_Material for the task_
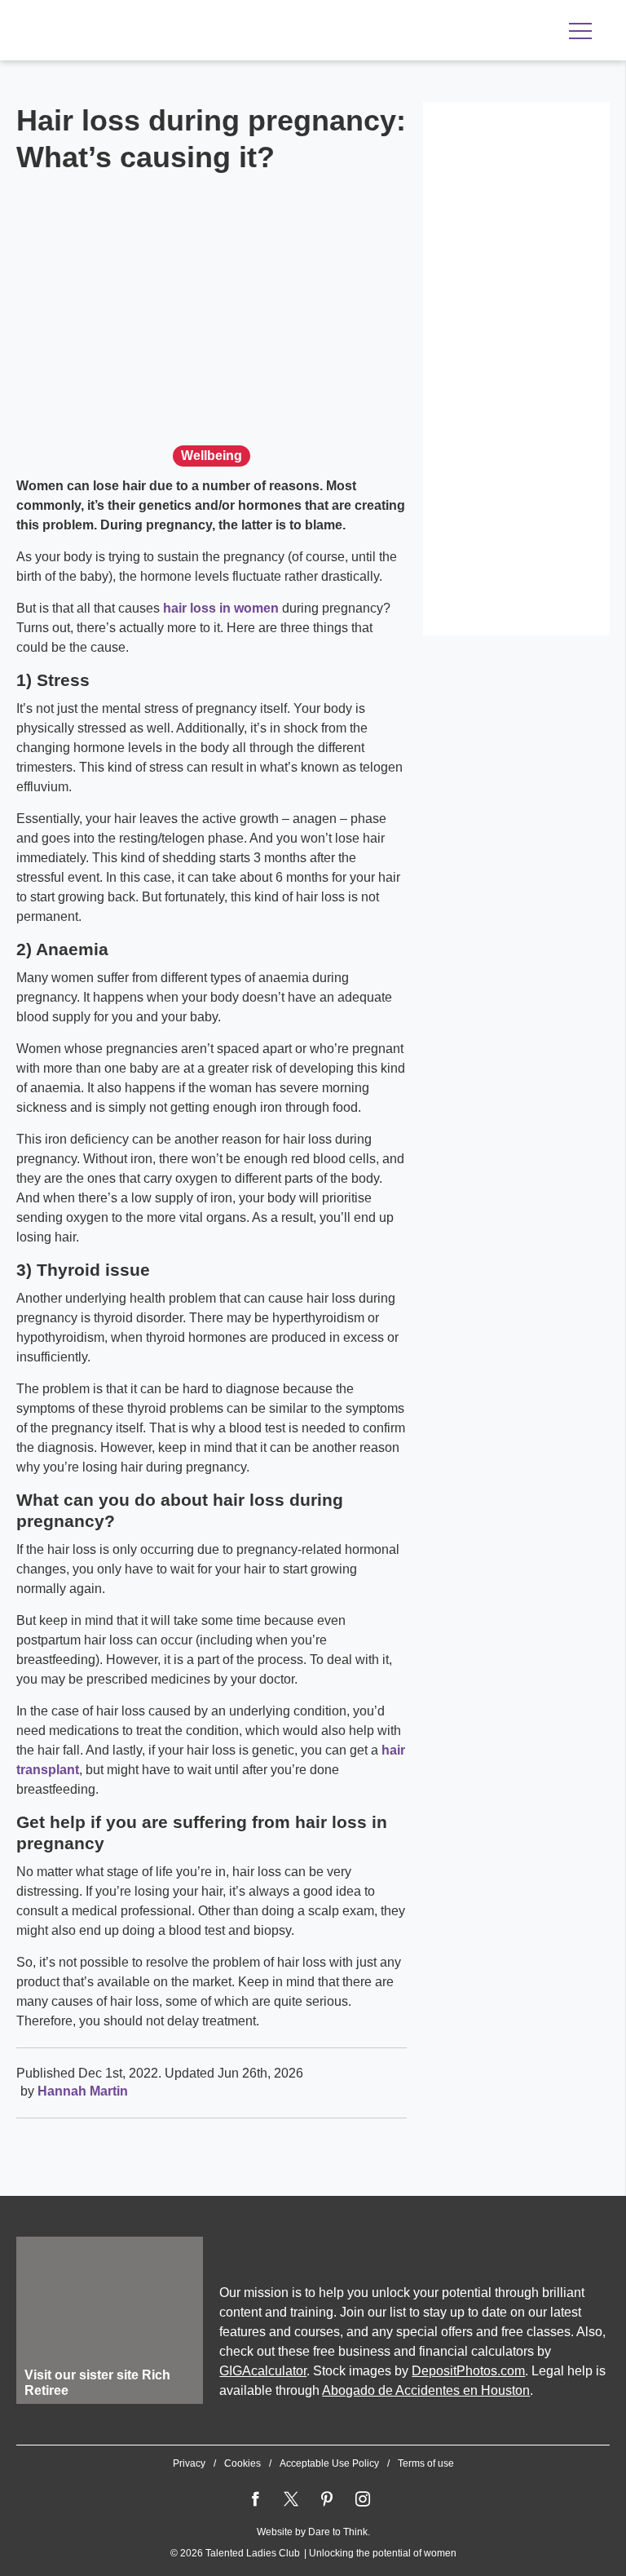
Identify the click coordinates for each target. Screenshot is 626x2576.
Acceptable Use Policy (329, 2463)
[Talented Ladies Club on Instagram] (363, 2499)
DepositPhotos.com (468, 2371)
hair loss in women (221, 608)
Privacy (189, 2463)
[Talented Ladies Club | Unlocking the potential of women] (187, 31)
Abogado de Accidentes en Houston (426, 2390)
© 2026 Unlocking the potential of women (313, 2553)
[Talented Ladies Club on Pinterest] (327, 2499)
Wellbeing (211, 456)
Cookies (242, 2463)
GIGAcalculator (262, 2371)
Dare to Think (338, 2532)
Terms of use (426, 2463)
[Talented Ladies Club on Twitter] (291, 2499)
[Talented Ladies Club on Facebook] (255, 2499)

_Task goal_
Begin with the line that has "Abogado de Accidentes en Houston (426, 2390)" in the listing above and end after the line that has "[Talented Ladies Club on Twitter] (291, 2499)"; output those lines exactly.

_Response to this exercise_
Abogado de Accidentes en Houston (426, 2390)
© 2026 Unlocking the potential of women (313, 2553)
[Talented Ladies Club on Pinterest] (327, 2499)
Wellbeing (211, 456)
Cookies (242, 2463)
GIGAcalculator (262, 2371)
Dare to Think (338, 2532)
Terms of use (426, 2463)
[Talented Ladies Club on Twitter] (291, 2499)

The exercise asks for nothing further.